Meeting the big data needs of life sciences computing
George Vacek discusses why heterogeneous computing in the cloud will become a necessity in life sciences
The combination of heterogeneous computing and cloud computing is emerging as a powerful new option for researchers who require high-performance computing (HPC). Neither cloud computing nor the use of hybrid computing architectures is completely new, of course, but the rise of big data as a defining feature of modern life sciences and the proliferation of vastly differing applications to mine the data have dramatically changed the landscape of computing requirements.
Heterogeneous cloud computing offers the potential to flexibly shift from one HPC architecture to another in a secure public or private cloud environment. As such, it meets two critical needs for life sciences computing: crunching more data faster, and increasing access to accelerated performance. As data sets have ballooned, HPC approaches have evolved and diversified to better match specific problems with their most effective architecture. Indeed, some problems (for example, de novo metagenome assembly) are essentially intractable unless tackled with special-purpose solutions. Today, no single approach is optimal for all analyses. Heterogeneous computing embodies the use of multiple approaches to computational processing (CPUs, GPUs, FPGAs, etc.) to achieve superior throughput for each big data workload.
While the scope and complexity of HPC resources have grown, the ability of research groups to identify, afford, and support them has diminished. Budget constraints are limiting access to necessary compute resources at the very time when the explosive growth in life sciences data makes access increasingly desirable. HPC-oriented clouds supporting the latest heterogeneous architectures can provide even small research groups with affordable access to diverse compute resources.

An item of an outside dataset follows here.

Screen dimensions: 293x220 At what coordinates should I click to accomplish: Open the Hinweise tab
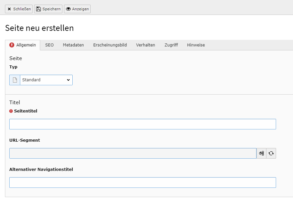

Heterogeneous computing has become a necessity in life sciences, where the output from high data rate instruments, including next-generation sequencers (NGS), represents a data tipping point. This data deluge has outpaced even the steady performance-doubling of Moore’s Law.
Recently, systems based on field-programmable gate arrays (FPGAs) have been gaining momentum throughout genomics and life sciences. Programmable ‘on the fly’, FPGAs are a way of achieving hardware-based, application-specific performance without the time and cost of developing application specific integrated circuits (ASICs). FPGAs work well on many bioinformatics applications – for example, those that do searching and alignment. Such applications rely on many independent and simple operations and are thus highly parallelisable.
The vast majority of bioinformatics and healthcare applications have been run on standard clusters. That model is beginning to change as research organisations hit technical and financial roadblocks which prevent the obtaining of sufficient HPC resources for analysing all the output of high-data-rate experimental instruments. An example would be sequencing centres dealing with large data sets coming from NGS. This big data is forcing changes in attitudes and driving a need for faster, more power-efficient computing.
A confounding aspect in life sciences and healthcare is that biologists, physicians, and other users are usually not IT or HPC experts. For many, it is challenging enough to choose the best application for a given problem, let alone determine which HPC architecture would run it most efficiently.
Another concern with special-purpose HPC architectures is the need to adapt existing software or develop new software to take advantage of the specific approach, which can consume both time and resources. Increasingly, systems makers are tackling this problem and working to ensure their application coverage is attractive. User groups are also springing up around particular architectures, developing their own accelerated applications and making them available to others. The emergence of more high-level tools for FPGAs and GPUs is also helping to speed and simplify applications development.
Moving heterogeneous HPC assets into a cloud computing environment is a natural step. It provides the widely discussed benefits of cloud computing such as lower costs and rapid scalability, and magnifies them in cases where heterogeneous HPC resources entail greater cost, integration, and management challenges than standard cluster-based resources. A few of cloud computing’s substantial benefits include:
• Pay as you go. With cost-containment an increasing priority, many research organisations are focusing funds on core competencies, preferring to outsource where practical. Cloud environments make it possible to rapidly scale jobs up (or down) as needed, and heterogeneous HPC cloud charges typically vary based on which resources are used.
• Different budget. It’s often easier to tap variable operations budgets than go through a lengthy approval process for scarce capital equipment funds. This also holds for grants where funds can be used for analysis of the data generated in an experiment, including renting the necessary compute cycles but not for the acquisition of servers.
• Reduced IT support. Many computer administration costs (and worries) are shifted to the services provider, rather than burdening the principle investigator who is leading the research project.
• Technology upgrades. Pushed by competition and customers, cloud providers can be expected to be earlier adopters of new hardware and software technology. This enables the user community to benefit from the latest advances without undertaking technology refreshes every couple of years.
• Public or private. Cloud providers increasingly offer secure public clouds, used by many clients, or private clouds firewalled off and dedicated 24/7 to a single organisation.
Heterogeneous HPC cloud computing is quickly maturing. Advances in virtualisation technology and the optimisation of key algorithms on high-performance hardware are important enablers of cloud-based, heterogeneous computing. While challenges remain, heterogeneous HPC in the cloud is demonstrating the potential to broadly enable researchers and clinicians.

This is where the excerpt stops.